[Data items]
BEGIN
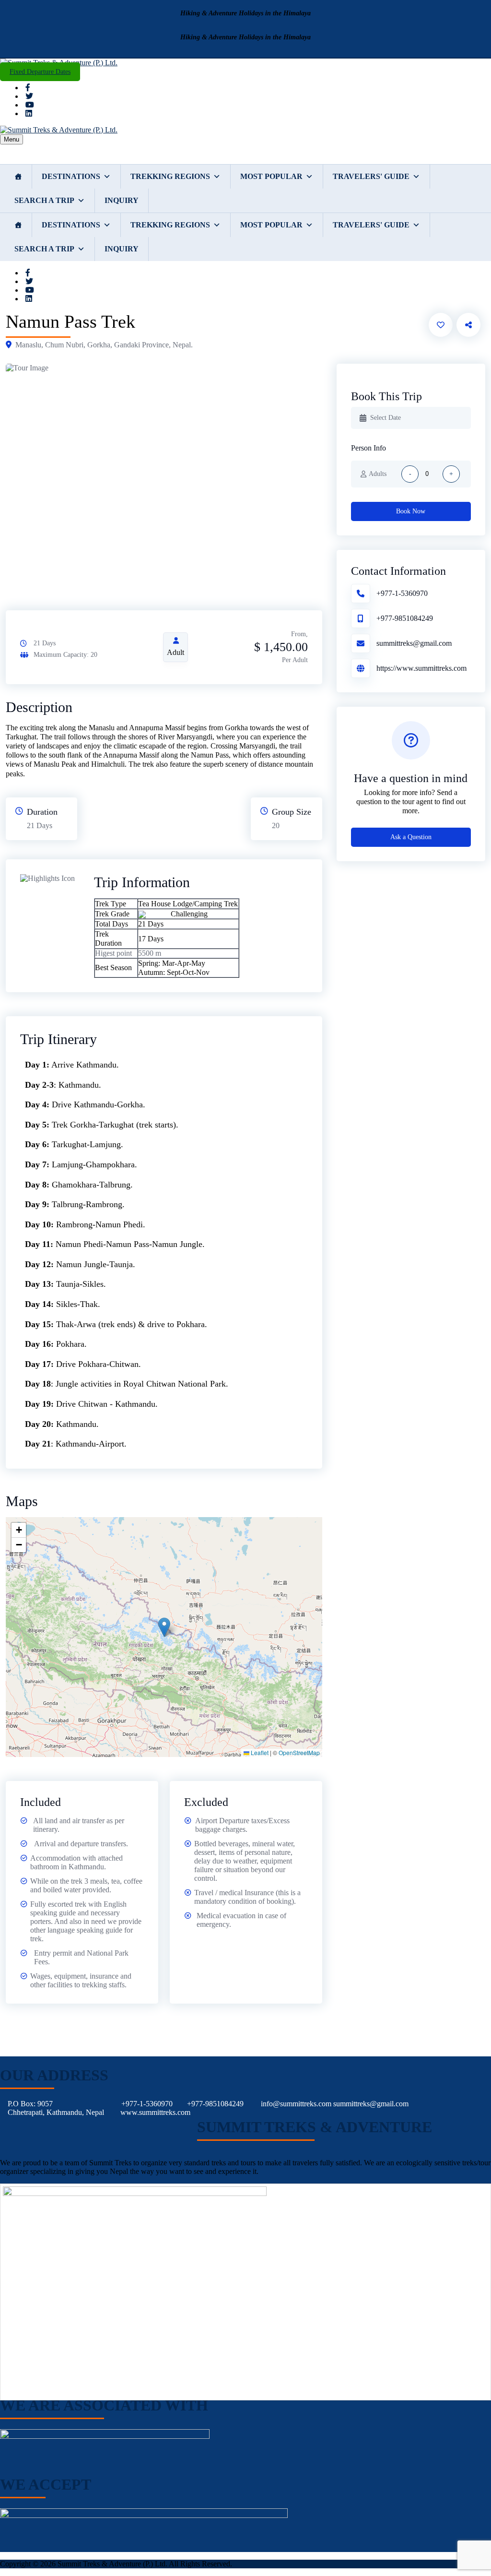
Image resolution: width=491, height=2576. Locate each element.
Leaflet (259, 1752)
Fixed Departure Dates (40, 71)
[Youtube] (29, 104)
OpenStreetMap (299, 1752)
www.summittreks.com (155, 2112)
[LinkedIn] (29, 113)
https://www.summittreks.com (421, 668)
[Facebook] (28, 87)
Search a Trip (44, 200)
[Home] (18, 177)
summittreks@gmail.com (414, 643)
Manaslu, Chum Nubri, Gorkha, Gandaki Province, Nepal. (104, 345)
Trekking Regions (170, 176)
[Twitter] (29, 96)
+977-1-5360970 (402, 593)
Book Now (410, 511)
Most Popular (271, 176)
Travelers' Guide (371, 176)
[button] (164, 1627)
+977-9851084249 (404, 618)
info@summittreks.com (296, 2104)
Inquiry (122, 200)
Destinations (71, 176)
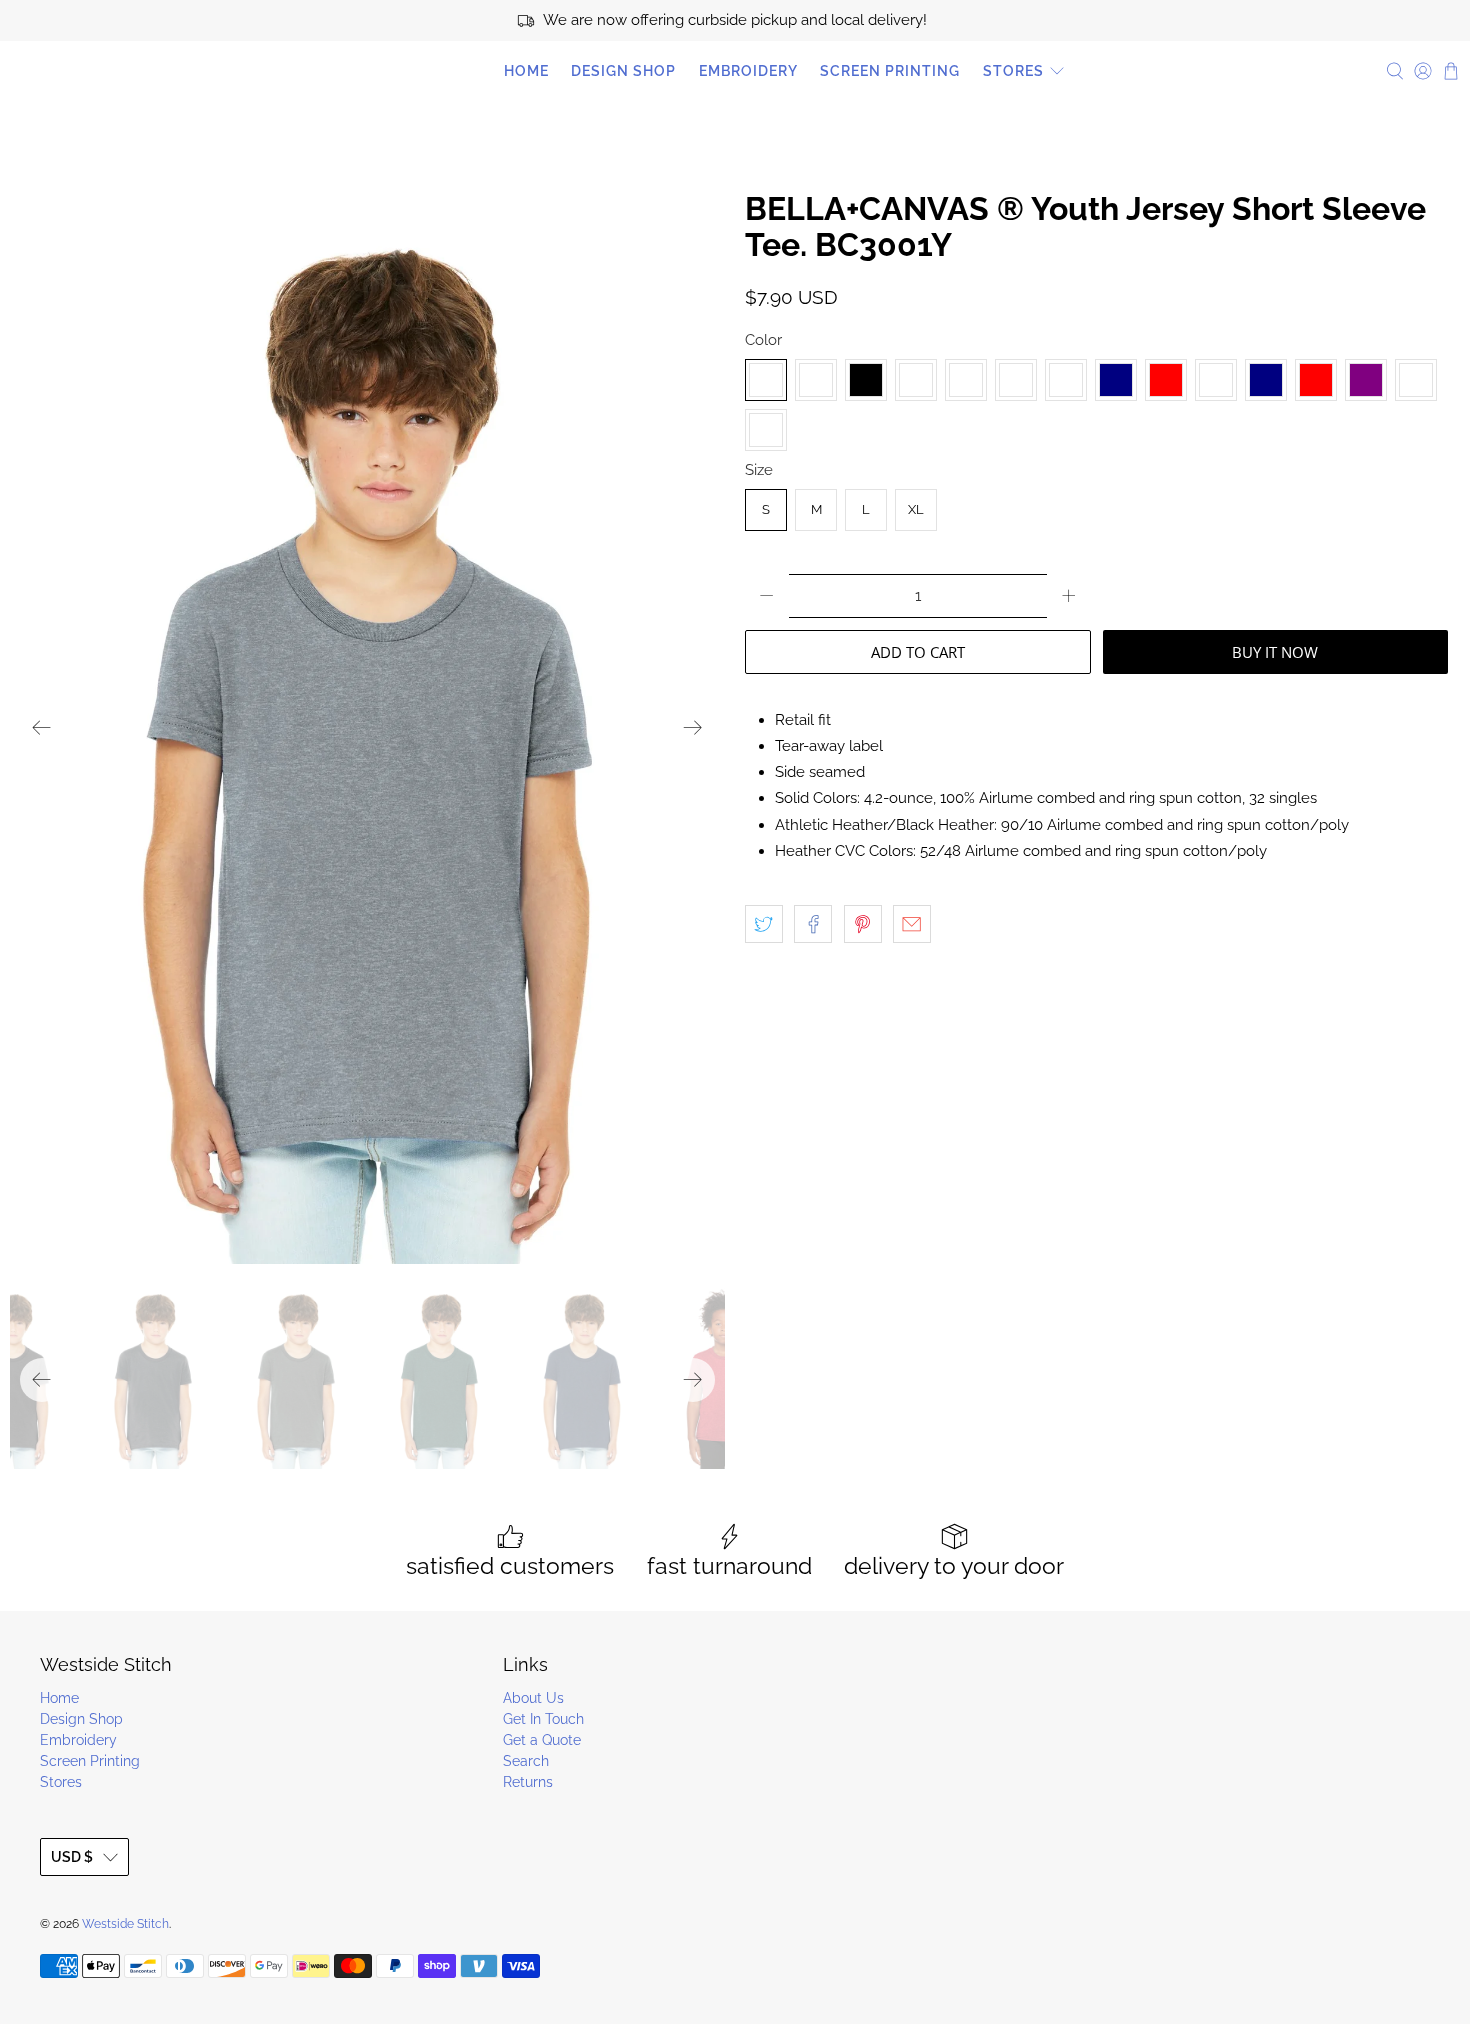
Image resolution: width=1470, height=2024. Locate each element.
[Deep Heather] (1016, 380)
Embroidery (748, 71)
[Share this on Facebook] (813, 924)
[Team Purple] (1366, 380)
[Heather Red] (1166, 380)
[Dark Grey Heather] (966, 380)
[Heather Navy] (1116, 380)
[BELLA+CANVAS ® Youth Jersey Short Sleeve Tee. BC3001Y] (367, 727)
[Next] (693, 728)
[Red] (1316, 380)
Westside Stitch (100, 71)
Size (759, 470)
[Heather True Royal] (1216, 380)
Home (526, 71)
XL (916, 509)
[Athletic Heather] (816, 380)
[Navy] (1266, 380)
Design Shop (623, 71)
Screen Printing (890, 71)
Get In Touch (543, 1719)
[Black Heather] (916, 380)
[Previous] (42, 728)
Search (526, 1761)
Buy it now (1275, 652)
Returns (528, 1782)
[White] (766, 430)
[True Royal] (1416, 380)
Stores (1013, 71)
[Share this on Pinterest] (863, 924)
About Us (533, 1698)
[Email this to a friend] (912, 924)
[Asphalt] (766, 380)
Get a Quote (542, 1740)
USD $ (72, 1857)
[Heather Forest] (1066, 380)
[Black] (866, 380)
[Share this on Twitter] (764, 924)
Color (763, 340)
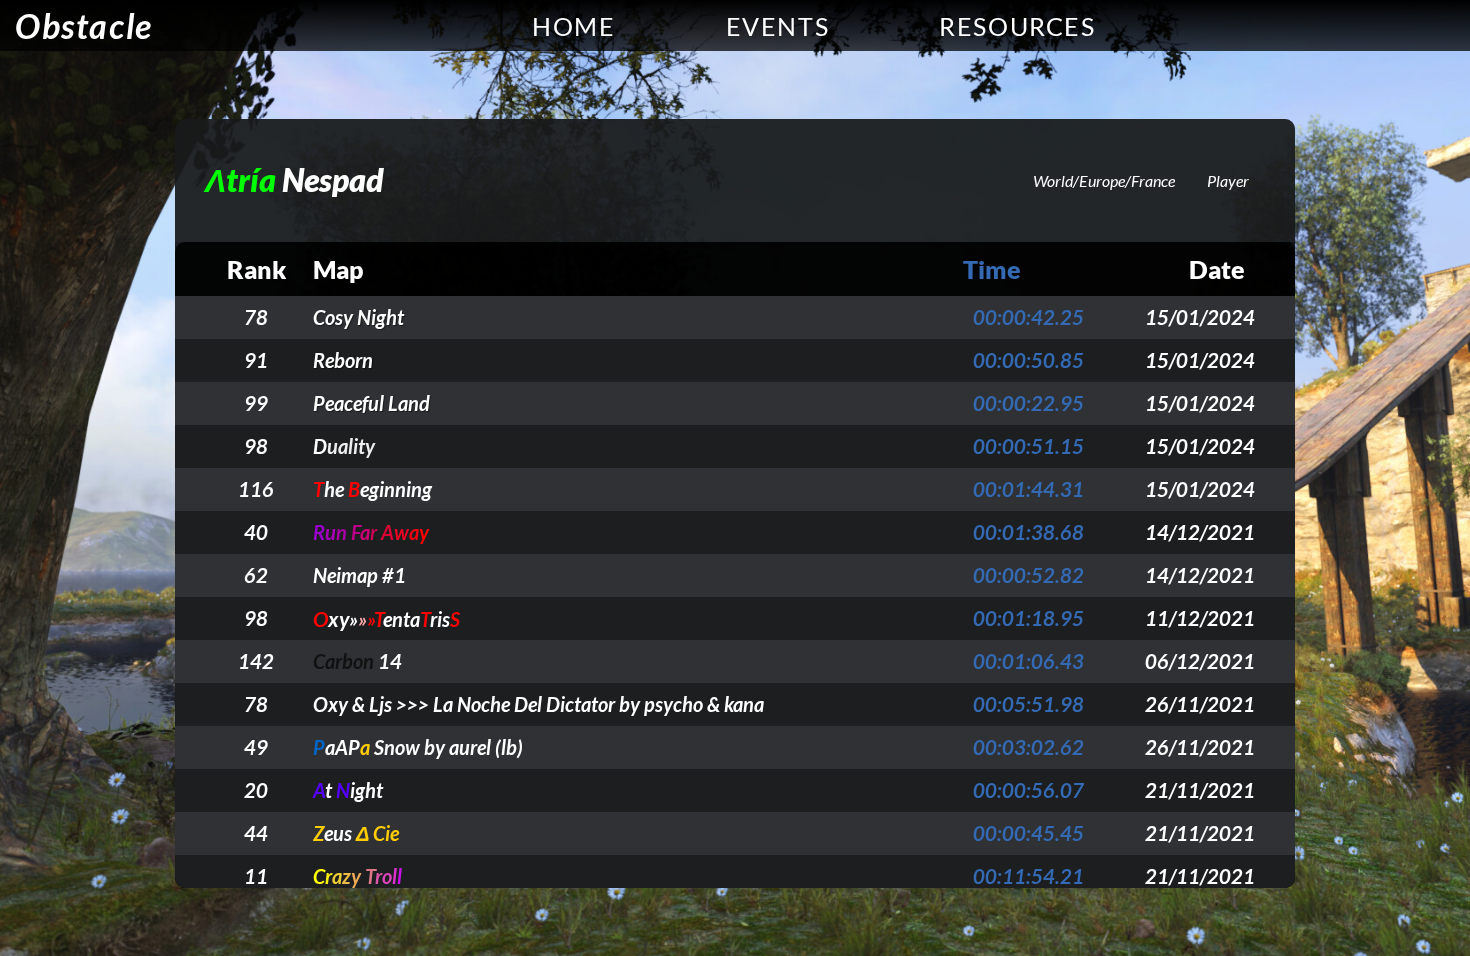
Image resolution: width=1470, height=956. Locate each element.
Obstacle (84, 25)
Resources (1017, 26)
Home (573, 26)
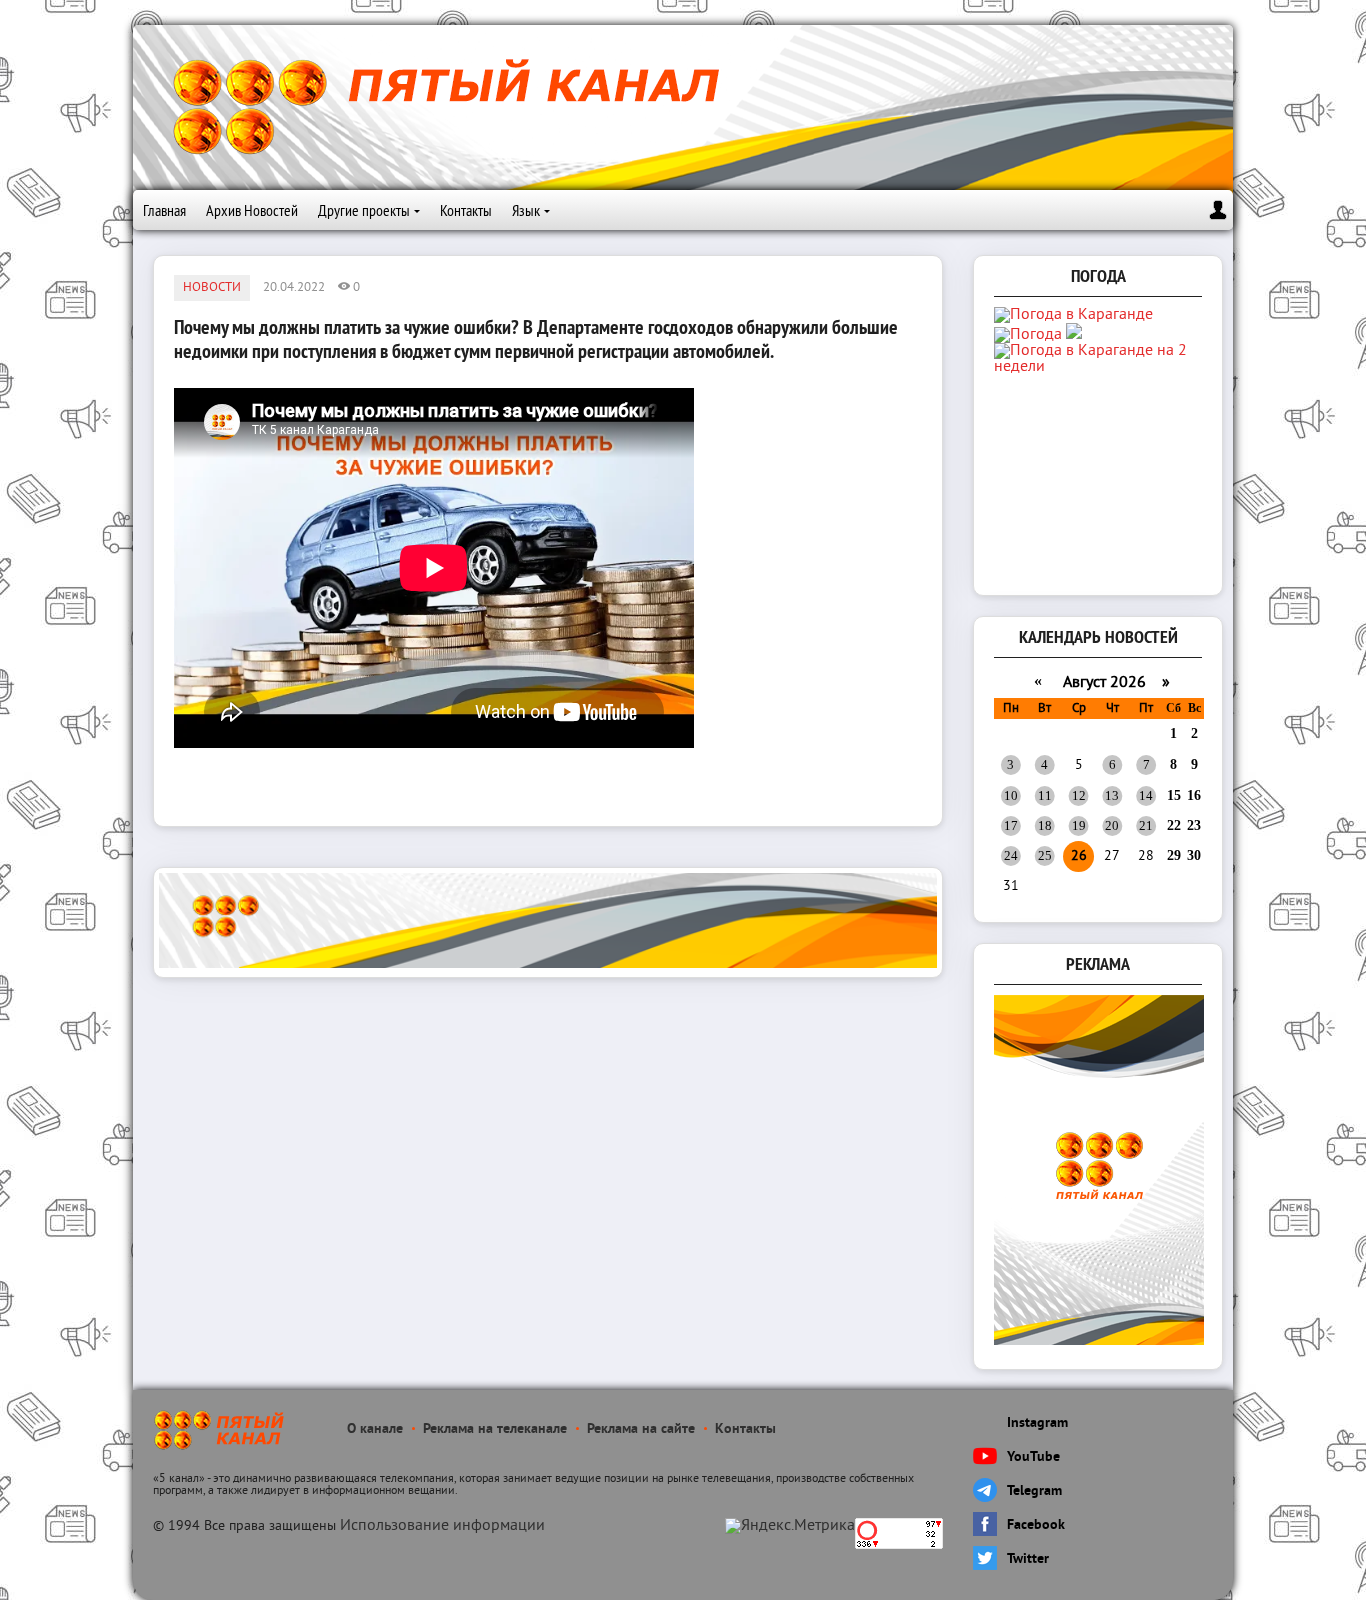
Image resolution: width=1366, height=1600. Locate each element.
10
END
** Task objective **
Every line above should be repeated exactly; pictures stay out of the copy.

** Completed task **
Image resolution: width=491, height=2576. Locate each element.
Leaflet (259, 1752)
Fixed Departure Dates (40, 71)
[Youtube] (29, 104)
OpenStreetMap (299, 1752)
www.summittreks.com (155, 2112)
[LinkedIn] (29, 113)
https://www.summittreks.com (421, 668)
[Facebook] (28, 87)
Search a Trip (44, 200)
[Home] (18, 177)
summittreks@gmail.com (414, 643)
Manaslu, Chum Nubri, Gorkha, Gandaki Province, Nepal. (104, 345)
Trekking Regions (170, 176)
[Twitter] (29, 96)
+977-1-5360970 (402, 593)
Book Now (410, 511)
Most Popular (271, 176)
Travelers' Guide (371, 176)
[button] (164, 1627)
+977-9851084249 (404, 618)
info@summittreks.com (296, 2104)
Inquiry (122, 200)
Destinations (71, 176)
Image resolution: width=1470, height=2024. Locate each element.
[Deep Heather] (1016, 380)
Embroidery (748, 71)
[Share this on Facebook] (813, 924)
[Team Purple] (1366, 380)
[Heather Red] (1166, 380)
[Dark Grey Heather] (966, 380)
[Heather Navy] (1116, 380)
[BELLA+CANVAS ® Youth Jersey Short Sleeve Tee. BC3001Y] (367, 727)
[Next] (693, 728)
[Red] (1316, 380)
Westside Stitch (100, 71)
Size (759, 470)
[Heather True Royal] (1216, 380)
Home (526, 71)
XL (916, 509)
[Athletic Heather] (816, 380)
[Navy] (1266, 380)
Design Shop (623, 71)
Screen Printing (890, 71)
Get In Touch (543, 1719)
[Black Heather] (916, 380)
[Previous] (42, 728)
Search (526, 1761)
Buy it now (1275, 652)
Returns (528, 1782)
[White] (766, 430)
[True Royal] (1416, 380)
Stores (1013, 71)
[Share this on Pinterest] (863, 924)
About Us (533, 1698)
[Email this to a friend] (912, 924)
[Asphalt] (766, 380)
Get a Quote (542, 1740)
USD $ (72, 1857)
[Heather Forest] (1066, 380)
[Black] (866, 380)
[Share this on Twitter] (764, 924)
Color (763, 340)
Image resolution: width=1470, height=956. Locate each element.
Obstacle (84, 25)
Resources (1017, 26)
Home (573, 26)
Image resolution: width=1366, height=1600. Locate each element.
10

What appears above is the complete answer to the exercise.